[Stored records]
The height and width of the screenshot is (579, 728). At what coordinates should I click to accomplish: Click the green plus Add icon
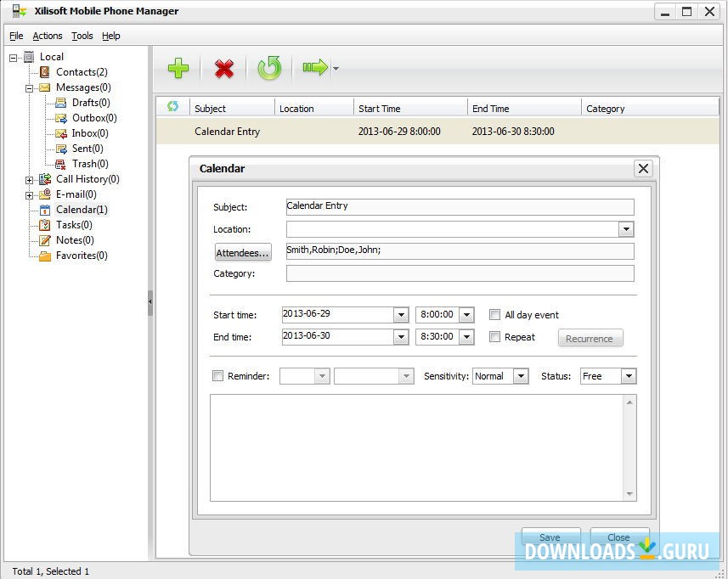click(178, 69)
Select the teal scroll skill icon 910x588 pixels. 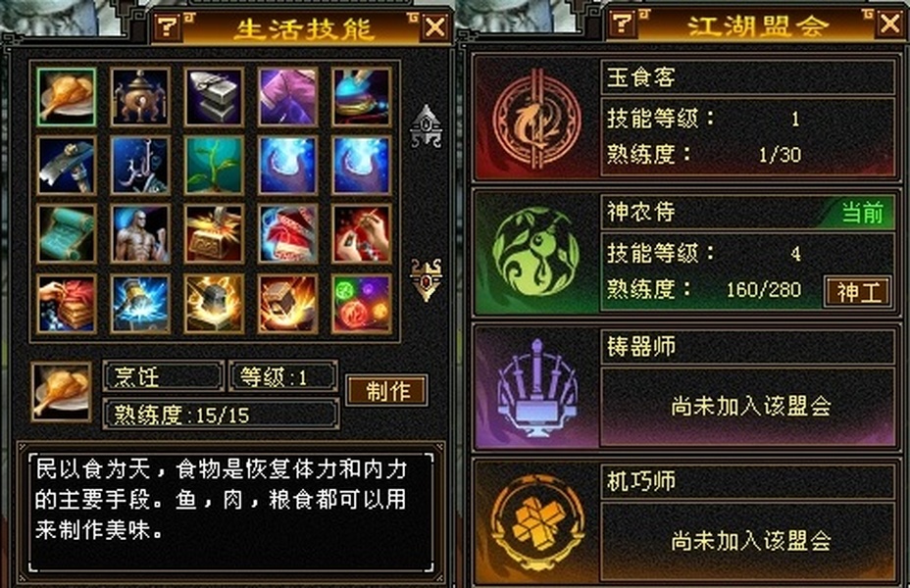(x=66, y=233)
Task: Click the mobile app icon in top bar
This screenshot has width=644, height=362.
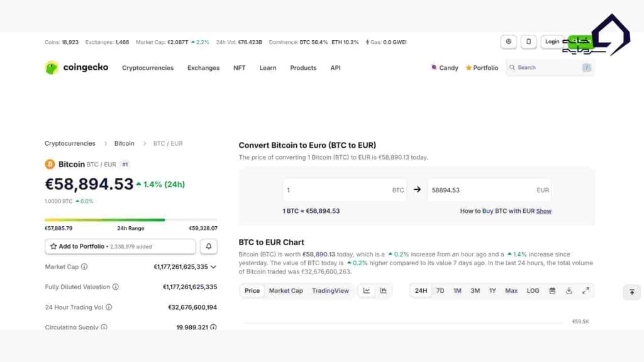Action: 527,41
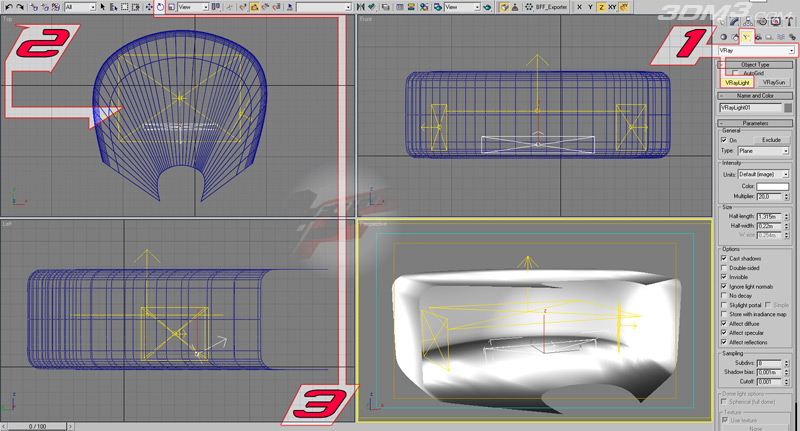
Task: Open the light Color swatch
Action: coord(772,187)
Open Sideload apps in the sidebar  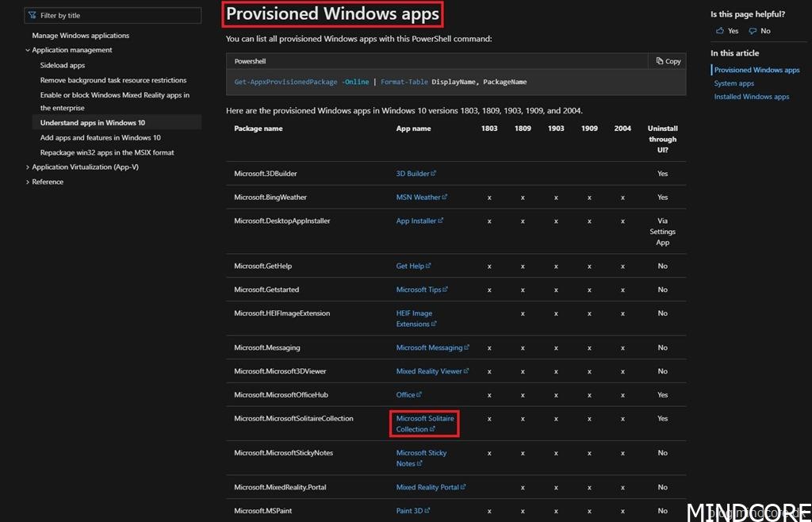pyautogui.click(x=63, y=65)
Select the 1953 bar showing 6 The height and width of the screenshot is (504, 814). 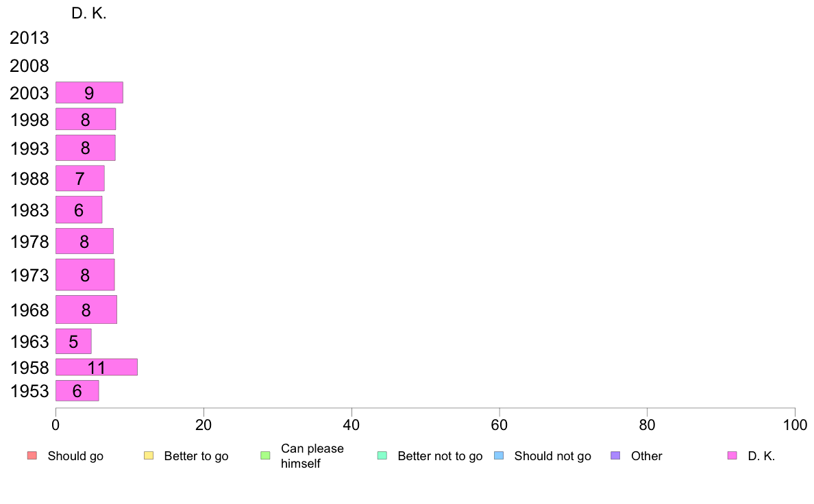click(x=77, y=391)
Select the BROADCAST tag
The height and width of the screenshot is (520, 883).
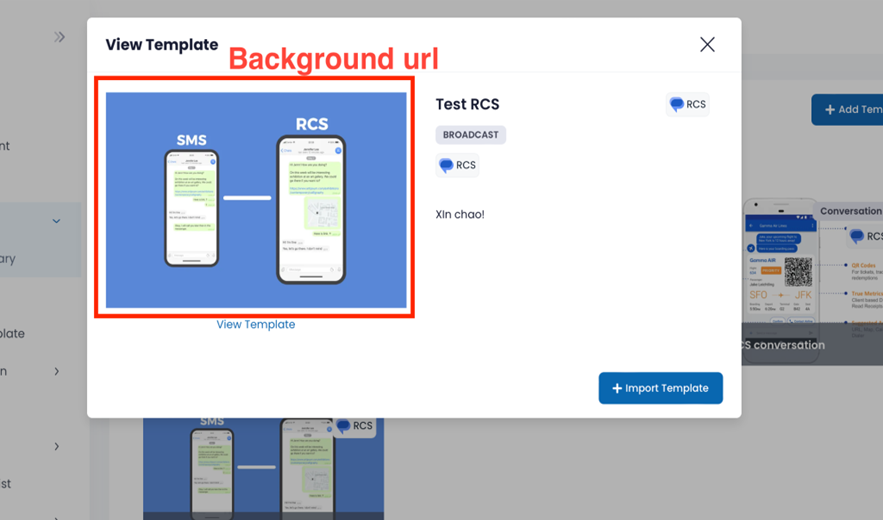470,135
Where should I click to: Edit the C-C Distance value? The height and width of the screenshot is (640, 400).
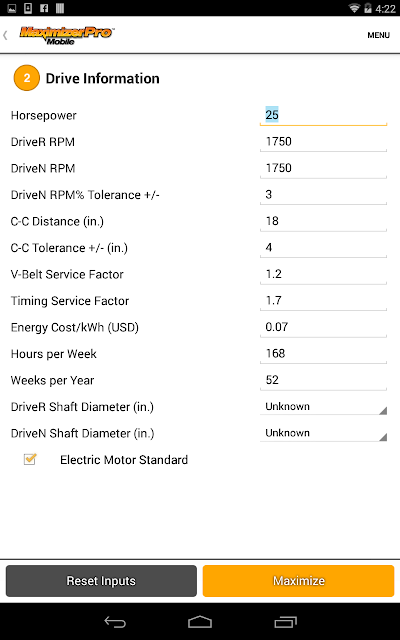point(323,221)
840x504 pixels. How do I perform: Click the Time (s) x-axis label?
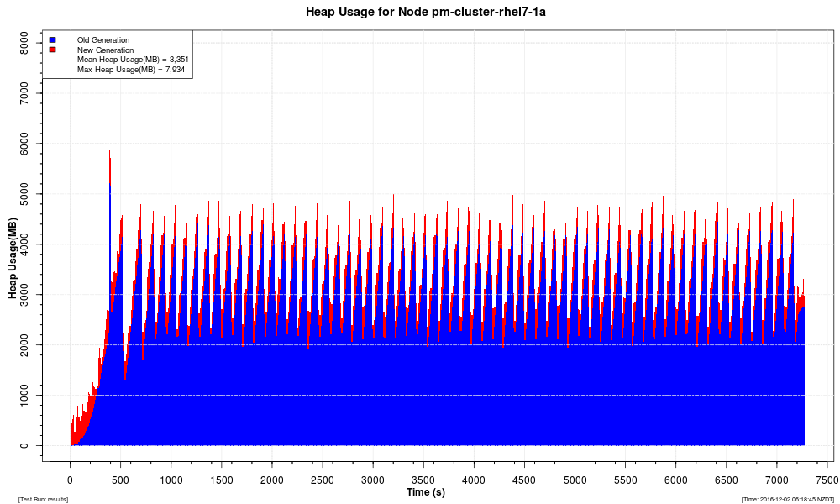click(425, 491)
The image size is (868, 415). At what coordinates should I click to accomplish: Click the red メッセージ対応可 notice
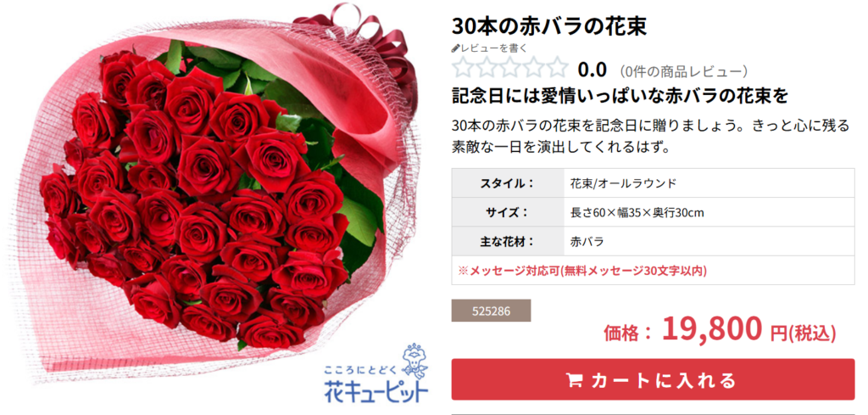[x=582, y=271]
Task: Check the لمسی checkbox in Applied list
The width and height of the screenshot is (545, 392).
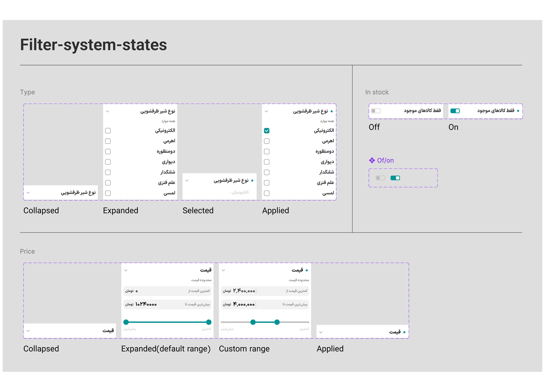Action: pos(267,193)
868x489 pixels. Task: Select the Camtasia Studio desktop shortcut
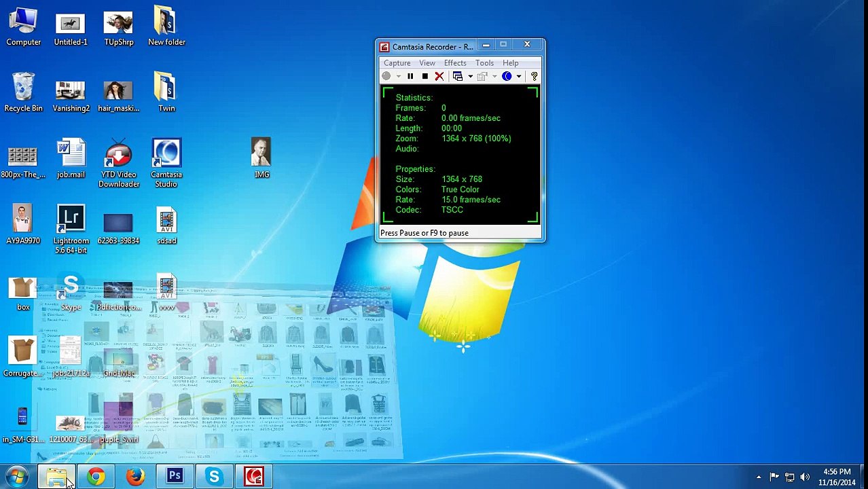pos(166,162)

WHAT YOU ARE ASKED TO DO: What is needed here is an exact copy of the lines from the line containing "Where should I" through the end of the records, with every picture left out.

EXPECTED OUTPUT:
Where should I click to: Edit the C-C Distance value? The height and width of the screenshot is (640, 400).
point(323,221)
840x504 pixels. How do I perform: Click the Time (s) x-axis label?
click(425, 491)
The image size is (868, 415). At what coordinates should I click to accomplish: Click the red メッセージ対応可 notice
[x=582, y=271]
Task: Check the لمسی checkbox in Applied list
The width and height of the screenshot is (545, 392).
Action: pos(267,193)
868x489 pixels. Task: Select the Camtasia Studio desktop shortcut
pos(166,162)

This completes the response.